American nurse educator

Anna Lowell Alline (December 31, 1864 – December 16, 1934) was an American nurse, nurse educator, and inspector of nursing schools in New York State.

==Early life and education==
Alline was born in East Machias, Maine, and raised in Iowa, the daughter of Henry Wadsworth Alline and Sarah Stearns Keller Alline. She graduated from the Homeopathic Hospital Training School for Nurses in Brooklyn in 1893, and was one of the first students in the Hospital Economics program at Teachers College, Columbia University.

==Career==
Alline was a school teacher for several years before training to be a nurse. She taught hospital economics at Teachers College, Columbia University. She was treasurer of the American Society of Superintendents of Training Schools for Nurses from 1900 to 1909, She was elected president of the Associated Alumnae of the Brooklyn Training Schools for Nurses in 1897. She was a vice-president and inspector of training schools with the New York State Nurses' Association.
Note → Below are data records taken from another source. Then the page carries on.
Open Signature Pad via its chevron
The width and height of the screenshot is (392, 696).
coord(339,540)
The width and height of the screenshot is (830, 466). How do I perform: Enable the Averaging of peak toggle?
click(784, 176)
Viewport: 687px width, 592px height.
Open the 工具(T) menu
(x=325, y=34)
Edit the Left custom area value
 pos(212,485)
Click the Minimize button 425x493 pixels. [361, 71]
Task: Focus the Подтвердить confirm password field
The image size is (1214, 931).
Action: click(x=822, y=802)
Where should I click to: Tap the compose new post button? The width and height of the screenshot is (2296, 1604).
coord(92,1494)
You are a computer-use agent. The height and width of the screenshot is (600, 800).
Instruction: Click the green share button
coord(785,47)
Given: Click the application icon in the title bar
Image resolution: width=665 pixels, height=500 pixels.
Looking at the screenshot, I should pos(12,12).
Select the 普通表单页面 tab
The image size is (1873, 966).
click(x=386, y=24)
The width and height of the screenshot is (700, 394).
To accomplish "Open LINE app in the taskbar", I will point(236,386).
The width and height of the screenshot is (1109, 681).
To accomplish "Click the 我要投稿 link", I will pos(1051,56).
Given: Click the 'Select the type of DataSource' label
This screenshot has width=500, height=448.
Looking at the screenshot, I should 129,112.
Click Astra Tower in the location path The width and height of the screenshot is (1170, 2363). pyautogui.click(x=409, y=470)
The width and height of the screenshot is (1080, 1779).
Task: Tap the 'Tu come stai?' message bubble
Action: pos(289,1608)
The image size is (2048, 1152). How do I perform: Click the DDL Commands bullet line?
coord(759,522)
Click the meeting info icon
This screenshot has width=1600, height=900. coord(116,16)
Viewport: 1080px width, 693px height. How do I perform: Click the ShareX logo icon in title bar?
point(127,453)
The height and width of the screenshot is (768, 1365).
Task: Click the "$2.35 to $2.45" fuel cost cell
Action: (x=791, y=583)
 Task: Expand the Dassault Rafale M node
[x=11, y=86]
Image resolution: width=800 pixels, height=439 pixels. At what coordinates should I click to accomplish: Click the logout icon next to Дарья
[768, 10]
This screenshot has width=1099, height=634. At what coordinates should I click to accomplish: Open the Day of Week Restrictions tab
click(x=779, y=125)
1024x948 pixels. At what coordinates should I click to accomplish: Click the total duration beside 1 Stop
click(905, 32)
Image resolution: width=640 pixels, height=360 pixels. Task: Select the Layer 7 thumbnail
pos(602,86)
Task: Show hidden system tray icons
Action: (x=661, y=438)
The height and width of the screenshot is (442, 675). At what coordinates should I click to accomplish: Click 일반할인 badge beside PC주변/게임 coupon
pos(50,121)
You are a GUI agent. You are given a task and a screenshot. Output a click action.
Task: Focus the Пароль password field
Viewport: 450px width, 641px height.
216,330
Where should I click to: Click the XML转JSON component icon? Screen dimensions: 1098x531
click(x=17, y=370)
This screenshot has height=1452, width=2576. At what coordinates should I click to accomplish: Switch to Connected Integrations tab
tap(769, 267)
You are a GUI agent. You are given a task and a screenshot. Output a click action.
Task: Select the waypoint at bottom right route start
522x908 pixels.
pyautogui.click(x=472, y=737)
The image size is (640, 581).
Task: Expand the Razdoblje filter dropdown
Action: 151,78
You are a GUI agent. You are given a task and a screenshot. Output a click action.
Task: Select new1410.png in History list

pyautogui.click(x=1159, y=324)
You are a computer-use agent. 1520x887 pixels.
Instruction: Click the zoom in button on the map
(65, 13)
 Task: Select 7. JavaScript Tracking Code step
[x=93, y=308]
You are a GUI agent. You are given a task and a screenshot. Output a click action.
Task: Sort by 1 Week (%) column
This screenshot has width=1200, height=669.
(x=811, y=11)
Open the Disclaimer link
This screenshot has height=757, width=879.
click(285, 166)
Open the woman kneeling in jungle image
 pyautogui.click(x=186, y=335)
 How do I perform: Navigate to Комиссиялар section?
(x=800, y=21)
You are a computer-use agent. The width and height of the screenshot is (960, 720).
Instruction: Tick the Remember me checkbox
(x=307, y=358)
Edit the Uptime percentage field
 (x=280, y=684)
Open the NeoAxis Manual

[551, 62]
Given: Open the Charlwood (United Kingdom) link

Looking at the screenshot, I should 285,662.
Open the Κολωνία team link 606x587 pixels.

She was superintendent of nursing at Buffalo Homeopathic Hospital from 1910 to 1912, and worked at a hospital in Albany in 1918 to 1923.

==Publications==
- "Training-School Libraries" (1905)
- "Course in Hospital Economics" (1906, with Jeanie M. Campbell)
- "The Supply and Demand of Students in the Nurse Training-Schools" (1907)
- "Report on Inspection of Nurse Training Schools, for the year ending July 31, 1908" (1908)
- "State Supervision of Nursing Schools in New York" (1909)
- "The Education of Nurses. The Function of the Hospital" (1910)

==Personal life==
Alline married widowed physician Elisha Wilton Brown in December 1924, and retired to Addison, Maine. Her husband died in June 1925. She died in 1934, at her brother's farm in Ottumwa, Iowa, at the age of 69.